═══ Source data ═══

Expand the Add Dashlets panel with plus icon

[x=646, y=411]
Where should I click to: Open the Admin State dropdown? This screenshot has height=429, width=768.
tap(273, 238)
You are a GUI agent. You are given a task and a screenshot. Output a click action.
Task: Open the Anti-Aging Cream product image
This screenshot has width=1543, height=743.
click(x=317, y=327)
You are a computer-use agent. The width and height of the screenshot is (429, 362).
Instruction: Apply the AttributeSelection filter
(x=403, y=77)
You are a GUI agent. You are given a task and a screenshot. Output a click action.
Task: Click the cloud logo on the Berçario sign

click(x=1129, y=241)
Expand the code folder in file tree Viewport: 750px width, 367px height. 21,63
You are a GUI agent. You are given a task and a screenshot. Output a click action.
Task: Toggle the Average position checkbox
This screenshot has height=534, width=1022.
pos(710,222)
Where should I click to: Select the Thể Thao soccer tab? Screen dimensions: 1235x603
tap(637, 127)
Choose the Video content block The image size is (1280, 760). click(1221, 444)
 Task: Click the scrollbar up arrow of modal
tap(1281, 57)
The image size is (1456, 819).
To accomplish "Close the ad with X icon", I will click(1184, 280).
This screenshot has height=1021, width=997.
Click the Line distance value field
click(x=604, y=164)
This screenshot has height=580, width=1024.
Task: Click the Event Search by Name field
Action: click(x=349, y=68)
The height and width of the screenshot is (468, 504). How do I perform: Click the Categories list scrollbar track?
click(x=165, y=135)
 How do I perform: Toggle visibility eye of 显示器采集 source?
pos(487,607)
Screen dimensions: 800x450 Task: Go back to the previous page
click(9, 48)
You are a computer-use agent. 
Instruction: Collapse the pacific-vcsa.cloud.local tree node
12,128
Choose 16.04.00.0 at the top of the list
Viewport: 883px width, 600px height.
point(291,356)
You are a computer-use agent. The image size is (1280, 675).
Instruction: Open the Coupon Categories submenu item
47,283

═══

Directions
For this exercise, retype the complete listing exactly.

Result of this task
Expand the Add Dashlets panel with plus icon

[x=646, y=411]
Where should I click to: Open the Admin State dropdown? This screenshot has height=429, width=768.
tap(273, 238)
You are a GUI agent. You are given a task and a screenshot. Output a click action.
Task: Open the Anti-Aging Cream product image
This screenshot has width=1543, height=743.
click(x=317, y=327)
You are a computer-use agent. The width and height of the screenshot is (429, 362).
Instruction: Apply the AttributeSelection filter
(x=403, y=77)
You are a GUI agent. You are given a task and a screenshot. Output a click action.
Task: Click the cloud logo on the Berçario sign

click(x=1129, y=241)
Expand the code folder in file tree Viewport: 750px width, 367px height. 21,63
You are a GUI agent. You are given a task and a screenshot. Output a click action.
Task: Toggle the Average position checkbox
This screenshot has height=534, width=1022.
pos(710,222)
Where should I click to: Select the Thể Thao soccer tab? Screen dimensions: 1235x603
tap(637, 127)
Choose the Video content block The image size is (1280, 760). click(1221, 444)
 Task: Click the scrollbar up arrow of modal
tap(1281, 57)
The image size is (1456, 819).
To accomplish "Close the ad with X icon", I will click(1184, 280).
This screenshot has height=1021, width=997.
Click the Line distance value field
click(x=604, y=164)
This screenshot has height=580, width=1024.
Task: Click the Event Search by Name field
Action: click(x=349, y=68)
The height and width of the screenshot is (468, 504). How do I perform: Click the Categories list scrollbar track?
click(x=165, y=135)
 How do I perform: Toggle visibility eye of 显示器采集 source?
pos(487,607)
Screen dimensions: 800x450 Task: Go back to the previous page
click(9, 48)
You are a computer-use agent. 
Instruction: Collapse the pacific-vcsa.cloud.local tree node
12,128
Choose 16.04.00.0 at the top of the list
Viewport: 883px width, 600px height.
point(291,356)
You are a computer-use agent. The image size is (1280, 675).
Instruction: Open the Coupon Categories submenu item
47,283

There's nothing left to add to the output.